Well, that was clear enough. `Where's your car, by the way-the Aston Martin?"

'Where I parked it,' he replied, which to her mind was no kind of an answer. But it seemed she had recently come through a very sticky patch, and since by the skin of her teeth it seemed she still had her job Yancie decided not to push it.

So, `Thank you,' she said prettily. `What for?'

Not to go overboard-for being absolutely wonderful. `For letting me keep my job.'

'So what's with this pride thing?'

'Pride thing?'

'You said you needed this job,' he reminded her. `That it was a pride thing.'

'Ah.'

"'Ah", as in?"

'As in you know so much, there's little more to tell.'

Silence reigned for several seconds. Then, `You're not going to leave it there, are you?' Thomson asked, and, fantastically, sounded in a very good humor.

'We're nearly at your house,' she said, recognising that part of the road.

'SO?"

'So my stepfather-and rightly so,' she inserted fairly, `was a little displeased when I lent my car to a friend and…'

'And said friend concertinaed it.'

Her mother had acquainted him with the fact. `Exactly,' Yancie agreed.

'You normally get on with the stepfather? Presumably-since your mother's just got engaged-her ex-husband?"

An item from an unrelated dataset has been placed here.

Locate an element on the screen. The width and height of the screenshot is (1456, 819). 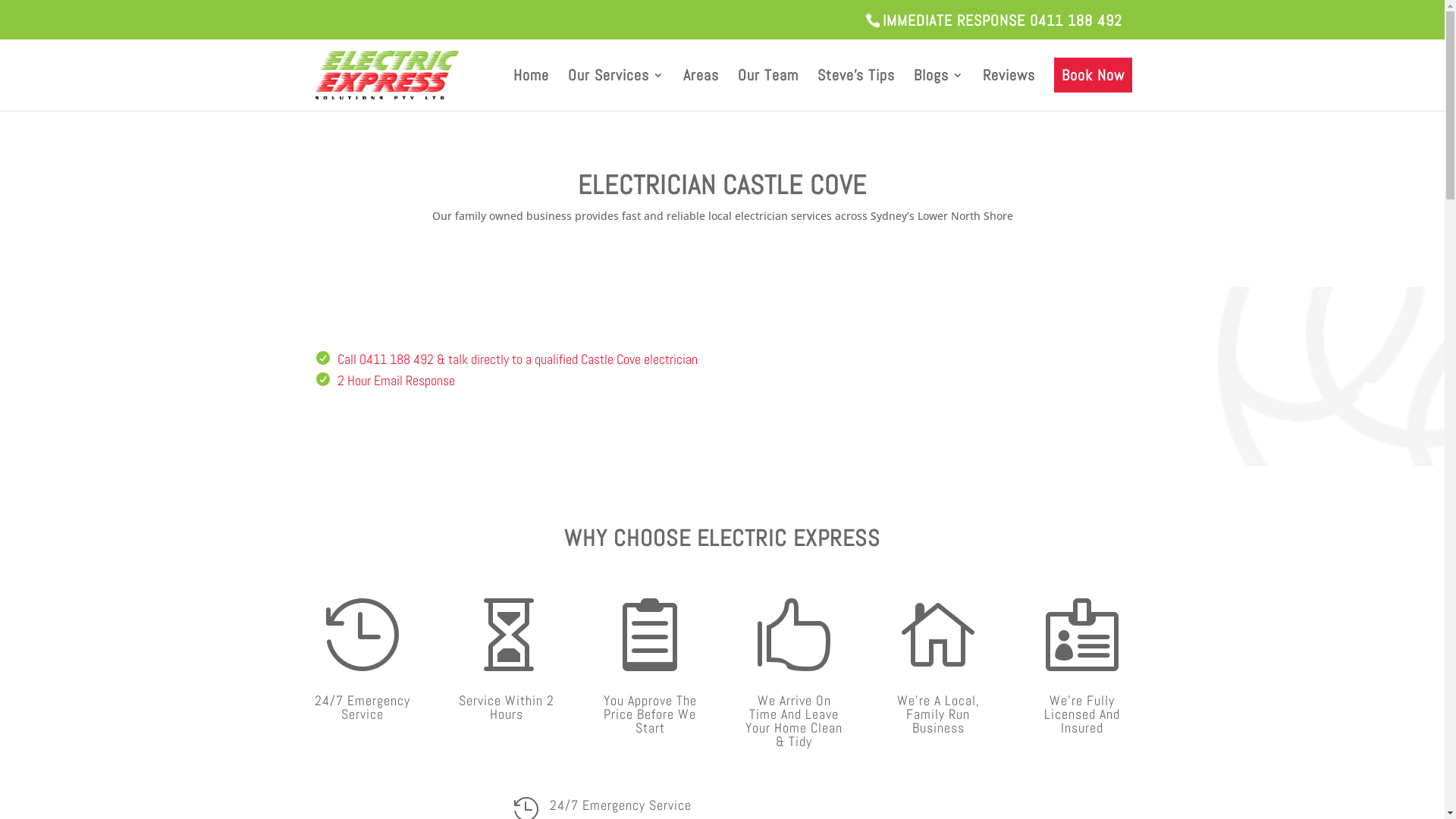
'Blogs' is located at coordinates (937, 90).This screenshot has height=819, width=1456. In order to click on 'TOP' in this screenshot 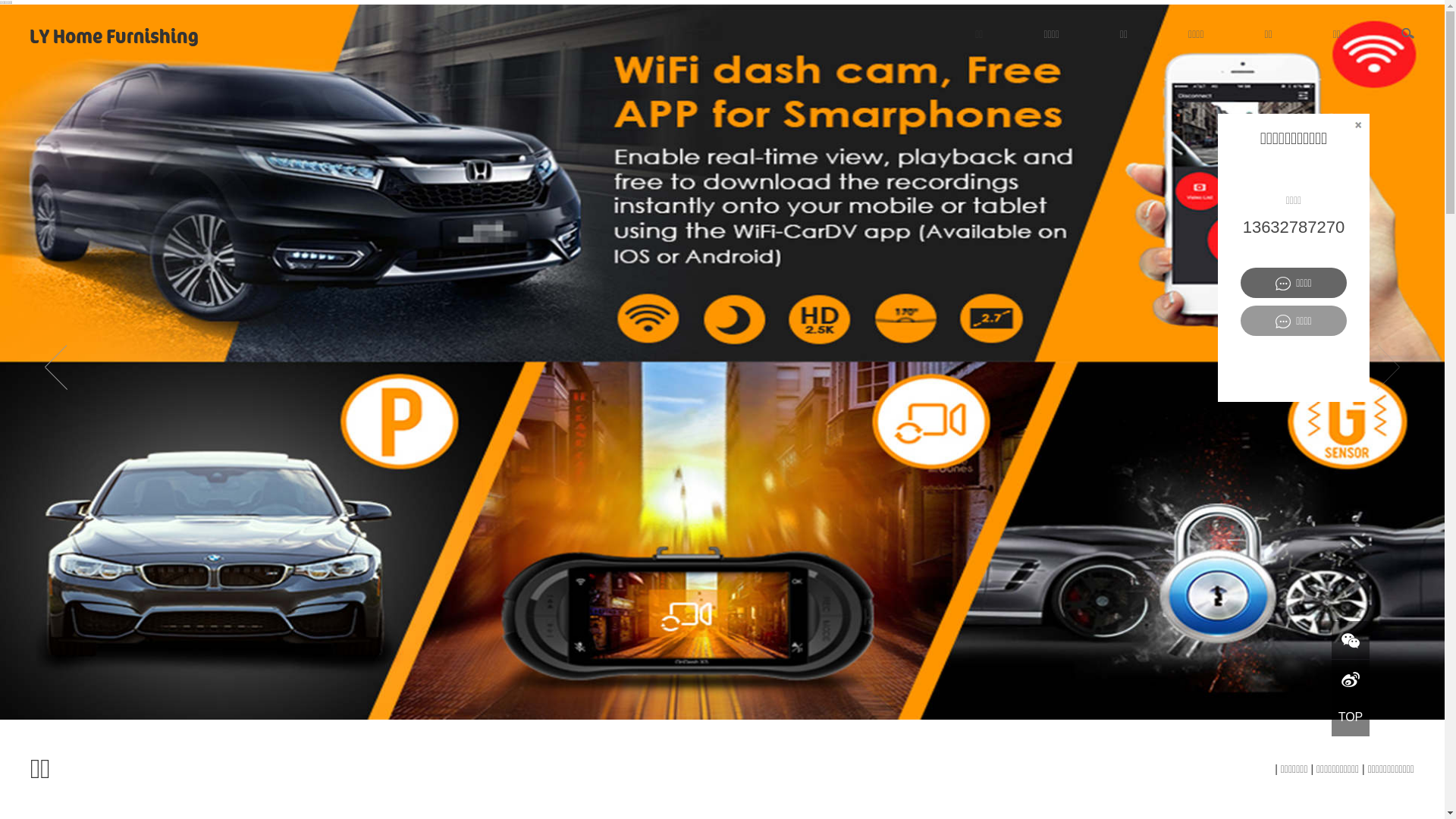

'I get on very well with him,' she agreed. `In point of fact, Ralph's a dear, and I love him very much, and he had every right to be cross with me.'

'But?"

'But-well, nothing, really.'

'But?' Thomson repeated-a man, she guessed, who seldom repeated a question. She roused herself to answer as requested.

'Well, he was rightly cross, as I said, and I would have taken a telling-off as my due.'

'Only?"

'Only my stepsister, Estelle, surprised me by chipping in and saying she hoped I wouldn't expect her father to buy me another car. I'd honestly no idea she resented me so much! Anyhow, when I said I'd pay for a new car out of my allowance, Estelle reminded me it was an allowance her father paid me, andand…' her voice faltered.